> _TASK REQUIREMENTS_: Using the records that follow, reproduce exactly the lines starting at the line containing "Instruction: Click Jorge" and ending at the line containing "Температура in the". Include both end lines and no pictures.

---------- RECORD SET ----------

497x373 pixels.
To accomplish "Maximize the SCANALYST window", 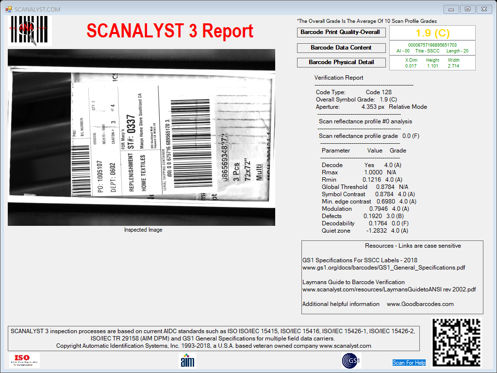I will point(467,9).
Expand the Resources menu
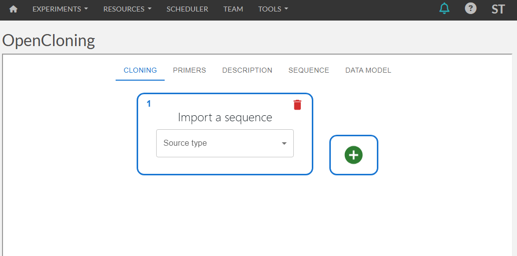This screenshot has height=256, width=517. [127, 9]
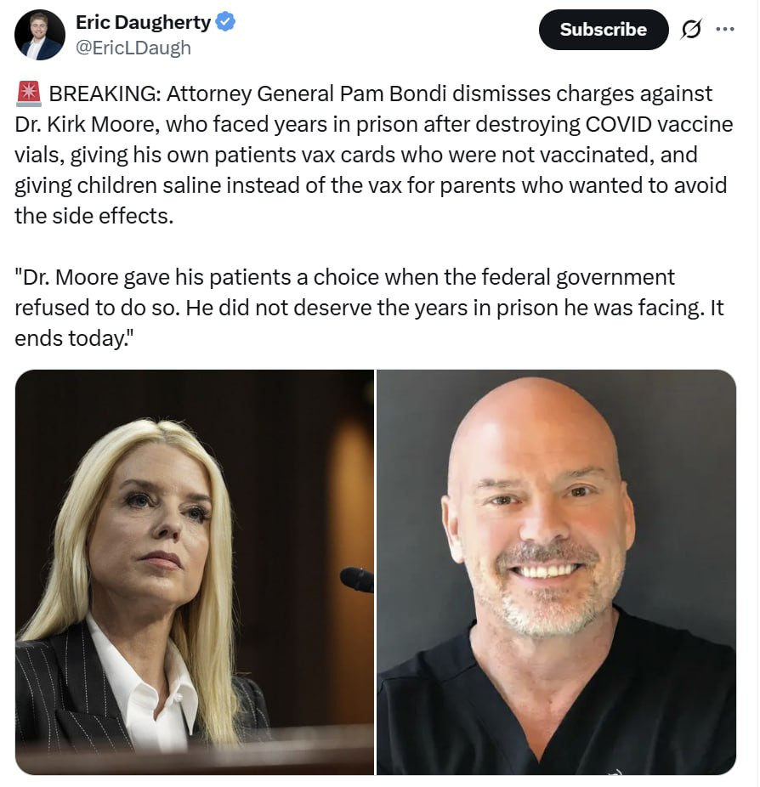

----------
---------- RECORD SET ----------

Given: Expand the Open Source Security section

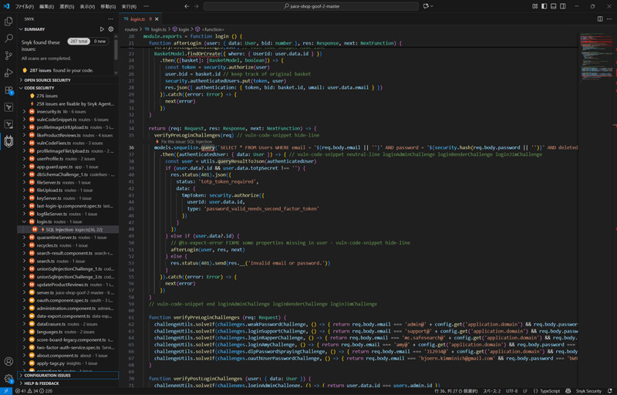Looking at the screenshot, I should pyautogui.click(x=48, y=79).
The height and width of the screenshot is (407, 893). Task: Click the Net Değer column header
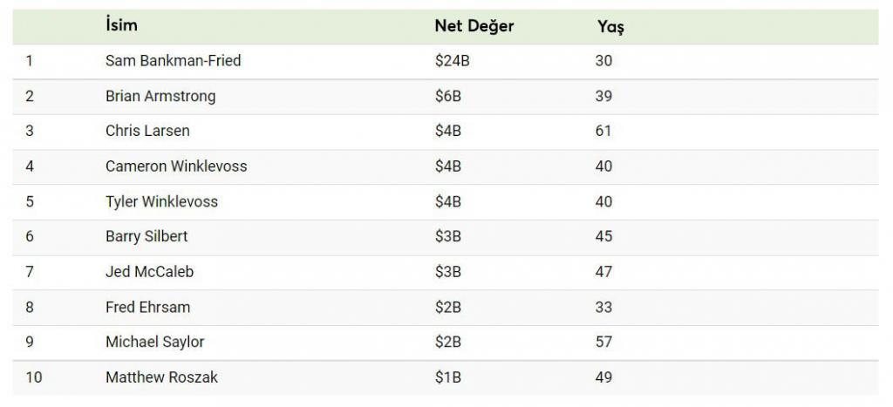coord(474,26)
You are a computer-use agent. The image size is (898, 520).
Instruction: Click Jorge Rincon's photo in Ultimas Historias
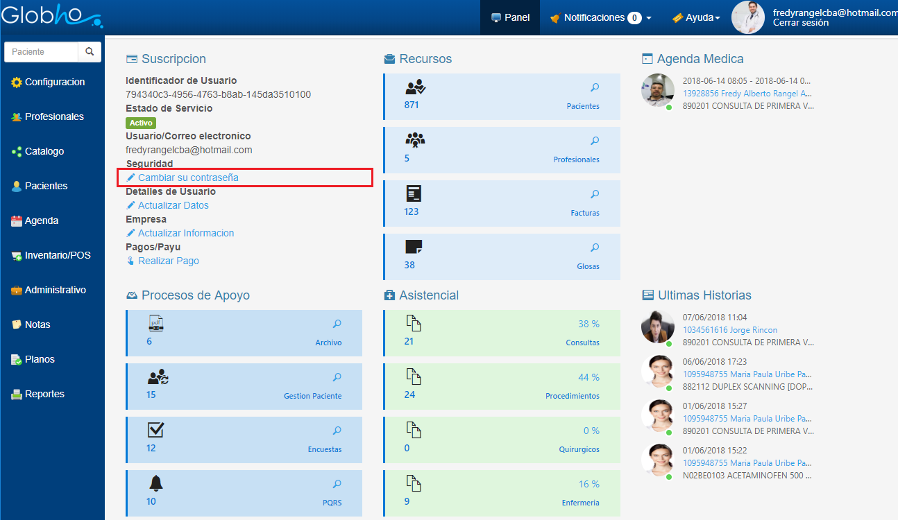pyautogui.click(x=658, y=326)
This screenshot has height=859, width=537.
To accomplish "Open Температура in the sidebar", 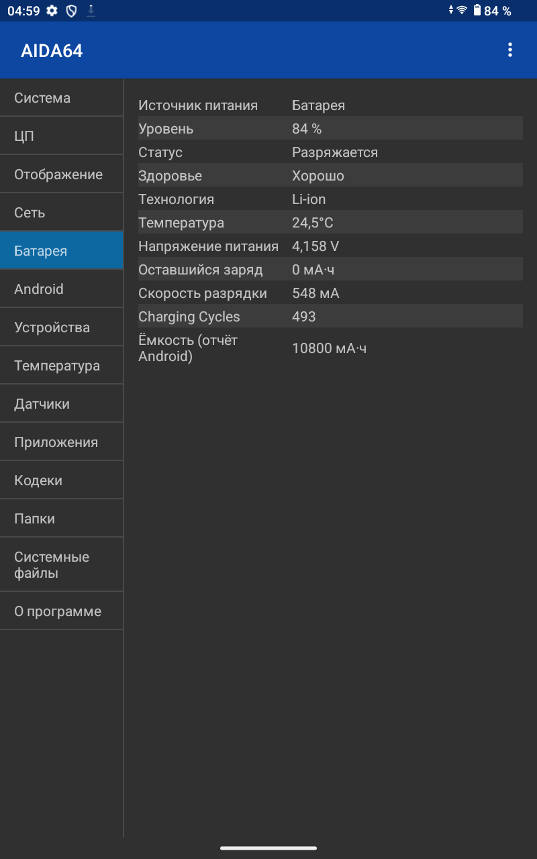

----------

> _ANSWER FOR THIS EXERCISE_:
Instruction: Click Jorge Rincon's photo in Ultimas Historias
pyautogui.click(x=658, y=326)
This screenshot has height=859, width=537.
To accomplish "Open Температура in the sidebar", 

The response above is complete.